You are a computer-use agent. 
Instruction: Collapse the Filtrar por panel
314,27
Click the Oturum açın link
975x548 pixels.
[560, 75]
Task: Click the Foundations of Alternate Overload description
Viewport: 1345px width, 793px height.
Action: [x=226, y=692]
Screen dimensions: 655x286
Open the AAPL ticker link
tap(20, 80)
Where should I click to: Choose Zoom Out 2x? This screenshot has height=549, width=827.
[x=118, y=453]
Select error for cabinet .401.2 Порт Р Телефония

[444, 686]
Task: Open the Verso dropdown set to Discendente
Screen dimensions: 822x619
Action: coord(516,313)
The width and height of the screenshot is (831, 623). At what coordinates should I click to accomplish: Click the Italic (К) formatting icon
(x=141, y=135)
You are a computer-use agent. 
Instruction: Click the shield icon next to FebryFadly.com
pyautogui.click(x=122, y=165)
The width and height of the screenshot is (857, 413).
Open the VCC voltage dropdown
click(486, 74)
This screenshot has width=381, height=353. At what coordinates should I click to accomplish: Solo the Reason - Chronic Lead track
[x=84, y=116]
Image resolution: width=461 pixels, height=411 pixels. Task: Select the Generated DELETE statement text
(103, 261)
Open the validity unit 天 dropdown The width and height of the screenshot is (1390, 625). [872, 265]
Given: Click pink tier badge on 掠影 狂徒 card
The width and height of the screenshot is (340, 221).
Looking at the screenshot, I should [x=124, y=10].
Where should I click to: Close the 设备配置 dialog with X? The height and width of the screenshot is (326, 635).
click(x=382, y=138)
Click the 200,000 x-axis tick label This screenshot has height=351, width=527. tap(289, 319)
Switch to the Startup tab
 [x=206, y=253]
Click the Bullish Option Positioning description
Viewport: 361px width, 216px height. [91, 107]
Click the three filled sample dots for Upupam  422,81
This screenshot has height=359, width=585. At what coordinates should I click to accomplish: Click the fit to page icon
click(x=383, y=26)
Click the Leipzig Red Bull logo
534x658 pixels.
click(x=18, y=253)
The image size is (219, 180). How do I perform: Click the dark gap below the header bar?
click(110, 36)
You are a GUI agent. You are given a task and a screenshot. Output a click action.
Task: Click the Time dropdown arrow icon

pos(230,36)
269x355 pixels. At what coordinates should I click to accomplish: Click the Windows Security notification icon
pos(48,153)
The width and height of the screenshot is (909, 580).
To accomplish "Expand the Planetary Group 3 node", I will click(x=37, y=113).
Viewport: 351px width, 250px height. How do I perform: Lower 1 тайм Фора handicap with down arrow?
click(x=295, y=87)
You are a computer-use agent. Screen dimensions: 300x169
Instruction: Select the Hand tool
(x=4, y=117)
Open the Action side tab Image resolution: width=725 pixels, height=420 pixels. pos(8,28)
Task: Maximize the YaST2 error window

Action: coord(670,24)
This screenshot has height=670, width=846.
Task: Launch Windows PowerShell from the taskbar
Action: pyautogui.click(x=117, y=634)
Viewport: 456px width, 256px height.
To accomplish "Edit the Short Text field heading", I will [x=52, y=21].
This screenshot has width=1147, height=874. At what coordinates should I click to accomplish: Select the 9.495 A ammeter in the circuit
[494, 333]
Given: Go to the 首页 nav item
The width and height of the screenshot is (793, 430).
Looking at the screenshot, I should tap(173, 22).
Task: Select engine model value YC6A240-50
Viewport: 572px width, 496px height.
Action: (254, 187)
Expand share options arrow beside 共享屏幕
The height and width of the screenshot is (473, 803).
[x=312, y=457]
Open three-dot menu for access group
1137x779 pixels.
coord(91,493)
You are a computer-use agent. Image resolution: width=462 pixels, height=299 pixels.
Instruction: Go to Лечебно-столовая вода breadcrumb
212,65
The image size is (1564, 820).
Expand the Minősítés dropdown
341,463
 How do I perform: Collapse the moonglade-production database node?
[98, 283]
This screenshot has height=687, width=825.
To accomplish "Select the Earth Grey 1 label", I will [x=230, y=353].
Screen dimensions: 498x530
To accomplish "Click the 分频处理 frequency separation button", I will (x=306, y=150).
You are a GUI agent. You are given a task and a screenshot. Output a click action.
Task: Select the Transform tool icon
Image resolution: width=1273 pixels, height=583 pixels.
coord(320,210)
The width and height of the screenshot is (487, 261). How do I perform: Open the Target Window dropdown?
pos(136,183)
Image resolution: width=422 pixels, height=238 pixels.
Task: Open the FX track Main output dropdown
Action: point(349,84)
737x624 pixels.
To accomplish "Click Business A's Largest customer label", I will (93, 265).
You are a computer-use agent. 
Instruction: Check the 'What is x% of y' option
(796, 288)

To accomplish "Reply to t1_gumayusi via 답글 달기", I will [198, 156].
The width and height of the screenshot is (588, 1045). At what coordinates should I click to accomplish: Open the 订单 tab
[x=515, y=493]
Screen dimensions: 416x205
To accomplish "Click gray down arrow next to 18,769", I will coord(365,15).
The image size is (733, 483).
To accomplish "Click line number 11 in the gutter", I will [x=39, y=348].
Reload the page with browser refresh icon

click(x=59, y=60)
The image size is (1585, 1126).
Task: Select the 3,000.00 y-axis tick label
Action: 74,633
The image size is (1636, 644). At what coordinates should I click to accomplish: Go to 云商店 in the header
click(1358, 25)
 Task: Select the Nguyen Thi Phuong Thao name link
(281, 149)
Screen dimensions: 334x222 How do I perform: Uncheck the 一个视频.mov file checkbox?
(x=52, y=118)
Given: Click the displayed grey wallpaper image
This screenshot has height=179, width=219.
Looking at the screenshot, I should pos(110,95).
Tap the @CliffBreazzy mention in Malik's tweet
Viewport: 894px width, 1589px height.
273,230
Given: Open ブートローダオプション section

▸ What you need to do: The answer must be an exact transcription of every record above.

▸ Output for this task:
You are a computer-use agent. 
Instruction: Collapse the Filtrar por panel
314,27
Click the Oturum açın link
975x548 pixels.
[560, 75]
Task: Click the Foundations of Alternate Overload description
Viewport: 1345px width, 793px height.
Action: [x=226, y=692]
Screen dimensions: 655x286
Open the AAPL ticker link
tap(20, 80)
Where should I click to: Choose Zoom Out 2x? This screenshot has height=549, width=827.
[x=118, y=453]
Select error for cabinet .401.2 Порт Р Телефония

[444, 686]
Task: Open the Verso dropdown set to Discendente
Screen dimensions: 822x619
Action: coord(516,313)
The width and height of the screenshot is (831, 623). At what coordinates should I click to accomplish: Click the Italic (К) formatting icon
(x=141, y=135)
You are a computer-use agent. 
Instruction: Click the shield icon next to FebryFadly.com
pyautogui.click(x=122, y=165)
The width and height of the screenshot is (857, 413).
Open the VCC voltage dropdown
click(486, 74)
This screenshot has width=381, height=353. At what coordinates should I click to accomplish: Solo the Reason - Chronic Lead track
[x=84, y=116]
Image resolution: width=461 pixels, height=411 pixels. Task: Select the Generated DELETE statement text
(103, 261)
Open the validity unit 天 dropdown The width and height of the screenshot is (1390, 625). [872, 265]
Given: Click pink tier badge on 掠影 狂徒 card
The width and height of the screenshot is (340, 221).
Looking at the screenshot, I should [x=124, y=10].
Where should I click to: Close the 设备配置 dialog with X? The height and width of the screenshot is (326, 635).
click(x=382, y=138)
Click the 200,000 x-axis tick label This screenshot has height=351, width=527. tap(289, 319)
Switch to the Startup tab
 [x=206, y=253]
Click the Bullish Option Positioning description
Viewport: 361px width, 216px height. [91, 107]
Click the three filled sample dots for Upupam  422,81
This screenshot has height=359, width=585. At what coordinates should I click to accomplish: Click the fit to page icon
click(x=383, y=26)
Click the Leipzig Red Bull logo
534x658 pixels.
click(x=18, y=253)
The image size is (219, 180). How do I perform: Click the dark gap below the header bar?
click(110, 36)
You are a GUI agent. You are given a task and a screenshot. Output a click action.
Task: Click the Time dropdown arrow icon

pos(230,36)
269x355 pixels. At what coordinates should I click to accomplish: Click the Windows Security notification icon
pos(48,153)
The width and height of the screenshot is (909, 580).
To accomplish "Expand the Planetary Group 3 node", I will click(x=37, y=113).
Viewport: 351px width, 250px height. How do I perform: Lower 1 тайм Фора handicap with down arrow?
click(x=295, y=87)
You are a computer-use agent. Screen dimensions: 300x169
Instruction: Select the Hand tool
(x=4, y=117)
Open the Action side tab Image resolution: width=725 pixels, height=420 pixels. pos(8,28)
Task: Maximize the YaST2 error window

Action: coord(670,24)
This screenshot has height=670, width=846.
Task: Launch Windows PowerShell from the taskbar
Action: pyautogui.click(x=117, y=634)
Viewport: 456px width, 256px height.
To accomplish "Edit the Short Text field heading", I will [x=52, y=21].
This screenshot has width=1147, height=874. At what coordinates should I click to accomplish: Select the 9.495 A ammeter in the circuit
[494, 333]
Given: Go to the 首页 nav item
The width and height of the screenshot is (793, 430).
Looking at the screenshot, I should tap(173, 22).
Task: Select engine model value YC6A240-50
Viewport: 572px width, 496px height.
Action: (254, 187)
Expand share options arrow beside 共享屏幕
The height and width of the screenshot is (473, 803).
[x=312, y=457]
Open three-dot menu for access group
1137x779 pixels.
coord(91,493)
You are a computer-use agent. Image resolution: width=462 pixels, height=299 pixels.
Instruction: Go to Лечебно-столовая вода breadcrumb
212,65
The image size is (1564, 820).
Expand the Minősítés dropdown
341,463
 How do I perform: Collapse the moonglade-production database node?
[98, 283]
This screenshot has height=687, width=825.
To accomplish "Select the Earth Grey 1 label", I will [x=230, y=353].
Screen dimensions: 498x530
To accomplish "Click the 分频处理 frequency separation button", I will (x=306, y=150).
You are a GUI agent. You are given a task and a screenshot. Output a click action.
Task: Select the Transform tool icon
Image resolution: width=1273 pixels, height=583 pixels.
coord(320,210)
The width and height of the screenshot is (487, 261). How do I perform: Open the Target Window dropdown?
pos(136,183)
Image resolution: width=422 pixels, height=238 pixels.
Task: Open the FX track Main output dropdown
Action: point(349,84)
737x624 pixels.
To accomplish "Click Business A's Largest customer label", I will (93, 265).
You are a computer-use agent. 
Instruction: Check the 'What is x% of y' option
(796, 288)

To accomplish "Reply to t1_gumayusi via 답글 달기", I will [198, 156].
The width and height of the screenshot is (588, 1045). At what coordinates should I click to accomplish: Open the 订单 tab
[x=515, y=493]
Screen dimensions: 416x205
To accomplish "Click gray down arrow next to 18,769", I will coord(365,15).
The image size is (733, 483).
To accomplish "Click line number 11 in the gutter", I will [x=39, y=348].
Reload the page with browser refresh icon

click(x=59, y=60)
The image size is (1585, 1126).
Task: Select the 3,000.00 y-axis tick label
Action: 74,633
The image size is (1636, 644). At what coordinates should I click to accomplish: Go to 云商店 in the header
click(1358, 25)
 Task: Select the Nguyen Thi Phuong Thao name link
(281, 149)
Screen dimensions: 334x222 How do I perform: Uncheck the 一个视频.mov file checkbox?
(x=52, y=118)
Given: Click the displayed grey wallpaper image
This screenshot has height=179, width=219.
Looking at the screenshot, I should pos(110,95).
Tap the @CliffBreazzy mention in Malik's tweet
Viewport: 894px width, 1589px height.
273,230
Given: Open ブートローダオプション section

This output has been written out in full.